Olive gave herself over to him, letting her arms move with his arms and her torso turn with his torso. The club connected with the ball. The ball flew at least fifty yards in the air this time, rolling neatly into a large, grayish divot in the ice. A frozen-over ice fishing hole.

“A hole in one!” Phil laughed, not letting her go.

She stood very, very still, hoping he hadn’t realized he was still holding her. Or that he had realized it and wanted to. His body felt warm and substantial against hers. She closed her eyes.

“Why are you here?” he whispered into her hair.

She shivered. “I wanted to ask you the same thing.”

He paused, his arms still around her, but his grip loosened ever so slightly. “I guess I came here to escape for a little while. From my family and their chaos. From all the holiday cheer and goodwill to mankind. From you.”

“From me?” she asked, startled.

He grinned sheepishly. “It didn’t work, though.”

She stepped out of his grasp, and his arms fell away easily, like he wasn’t trying to hold on to her at all.

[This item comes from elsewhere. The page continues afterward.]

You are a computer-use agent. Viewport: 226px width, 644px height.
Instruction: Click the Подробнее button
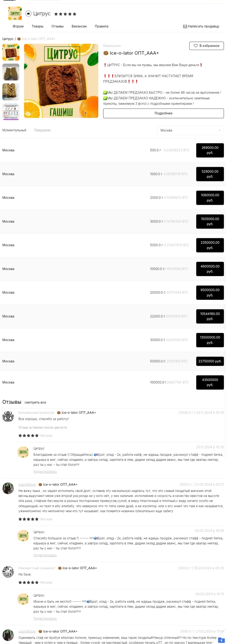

She felt exposed. “Do you want me to go?” she asked more coldly than she’d intended.

“No, no. That’s not what I meant. You were here even before you got here.” He gestured to the lake and the snow-buried path behind them. “You’re in every single one of my memories of this place. In the trees, in the sky, in the contours of the lake. There’s no escaping you, Olive.”

Hopefulness swelled inside her chest, but a flicker of anger tempered it.
Then why must you try?
she wanted to ask.
Then why don’t you give in and come back to me?
Because he hadn’t last month, and he hadn’t last year, and even now she was the one who had come to him. If he loved her enough to see her in the “contours of the lake,” why didn’t he love her enough to give her a call and make her heart stop aching so badly?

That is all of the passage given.